COMMENTARY

That wrenching Jan. 6 testimony — and why the forces of fascism must deny it

Members of the MAGA cult have surrendered all notions of truth and reality — and they know our outrage will fade

By Chauncey DeVega

Senior Writer

Published July 29, 2021 9:46AM (EDT)

Metropolitan Police Officer Michael Fanone, right, looks on as U.S. Capitol Police Officer Sgt. Aquilino Gonell, left, testifies before the House Select Committee investigating the Jan. 6 attack on the U.S. Capitol on July 27, 2021 at the Cannon House Office Building in Washington, DC. (Oliver Contreras-Pool/Getty Images)
Metropolitan Police Officer Michael Fanone, right, looks on as U.S. Capitol Police Officer Sgt. Aquilino Gonell, left, testifies before the House Select Committee investigating the Jan. 6 attack on the U.S. Capitol on July 27, 2021 at the Cannon House Office Building in Washington, DC. (Oliver Contreras-Pool/Getty Images)

During Tuesday's House select committee hearing on the events of Jan. 6, four police officers shared what it was like to battle Donald Trump's attack force on that dreadful day.

Here is the big picture. In the most documented crime in human history, thousands of Trump's followers overran the Capitol. They assaulted police officers and other law enforcement agents, beating them with clubs, crushing them with doors (and their own riot shields), broke their bones, electrocuted them and verbally abused them, in some cases with racist epithets.

*-*-*

Requirements: According to the commentary, how many police officers spoke at Tuesday's House select committee hearing about Jan. 6? You won't need the records for any of this.

*-*-*

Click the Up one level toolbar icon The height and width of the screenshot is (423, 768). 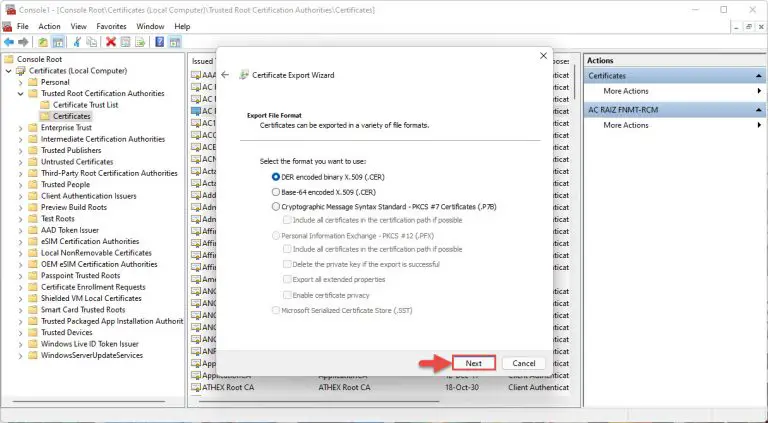43,42
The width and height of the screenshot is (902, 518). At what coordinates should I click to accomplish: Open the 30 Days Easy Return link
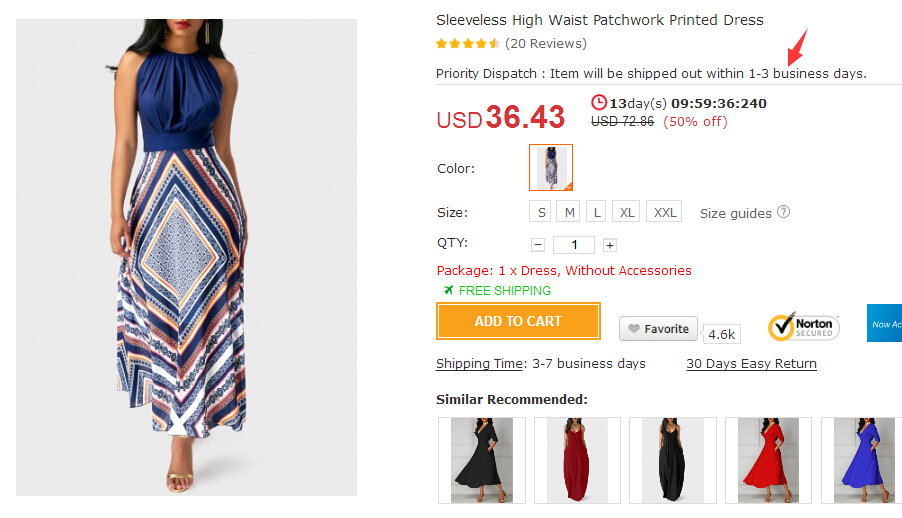pyautogui.click(x=751, y=364)
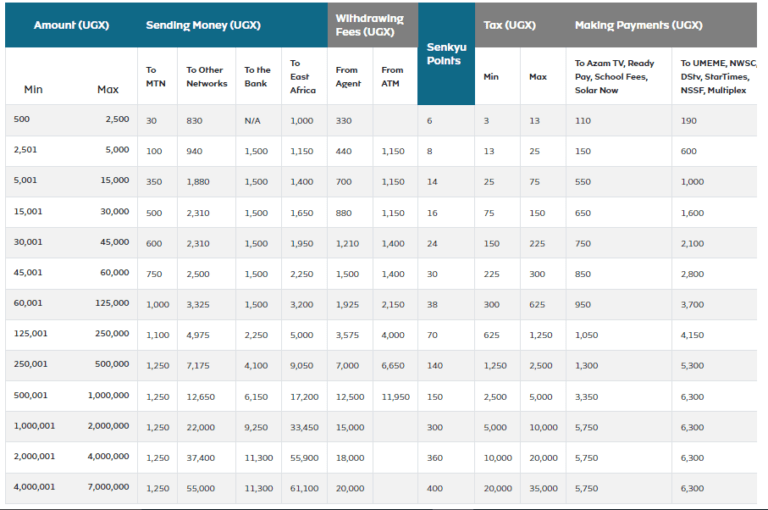The height and width of the screenshot is (510, 768).
Task: Click the To Other Networks subheader
Action: click(206, 76)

*-*-*

Full output: Four police officers.